Blümel über Internetgiganten: "Krieg gegen unsere Kultur"

Blümel über Internetgiganten: "Krieg gegen unsere Kultur"
Der Minister sucht in Paris Verbündete gegen die Internetkonzerne. Den ORF hält er für wichtiger denn je.

Vergnügungssteuerpflichtig ist Gernot Blümels Job derzeit nicht. Kaum hat er das Karfreitags-Dilemma vom Tisch, steht ihm das nächste Himmelfahrtskommando bevor: mit der FPÖ beim ORF auf einen Nenner zu kommen. Keine leichte Aufgabe, fliegen in diesem Konflikt doch beim geringsten Anlass die Fetzen.

Gernot Blümel ist Regierungskoordinator und des Kanzlers wichtigster Zuarbeiter. In seinem Ministerium hat er mit Europa, Kultur und Medien Schlüssel-Zuständigkeiten für die Zukunft: wie ist es um unsere Demokratie bestellt, wenn sich traditionelle Medien, die für die Information der Bevölkerung sorgen, nicht mehr finanzieren können? Wo bleibt die europäische Kultur, wenn digitale Giganten das geistige Eigentum stehlen und damit ihr Geschäft machen?

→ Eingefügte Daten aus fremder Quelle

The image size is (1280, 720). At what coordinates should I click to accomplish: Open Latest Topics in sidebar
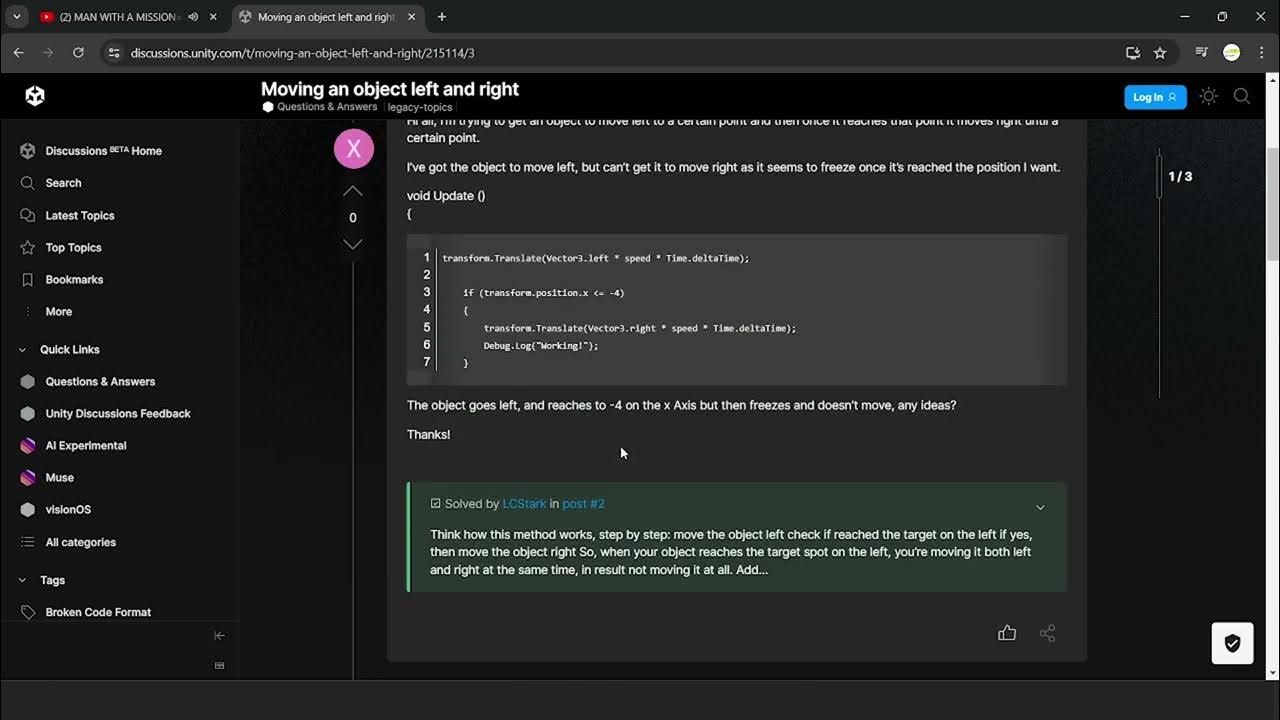point(80,215)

Antworten auf diese kulturellen Überlebensfragen hat niemand in Europa. Blümel: „Jedes Land sucht für sich nach Strategien, und wir suchen auch gemeinsam auf europäischer Ebene nach Lösungen.“

„Gafa“ aus Amerika

Am Donnerstag und Freitag tourte Blümel durch Paris, um in Gesprächen mit Politikern, Medienmanagern und anderen Experten Strategien gegen die US-Internetgiganten auszuloten. Gafa, nennt man sie in FrankreichGoogle, Amazon, Facebook und Apple. Frankreich eignet sich gut als Partner gegen den Einfluss der US-Konzerne. Das Land ist bekannt für seine Kampfbereitschaft zum Erhalt seiner Kultur.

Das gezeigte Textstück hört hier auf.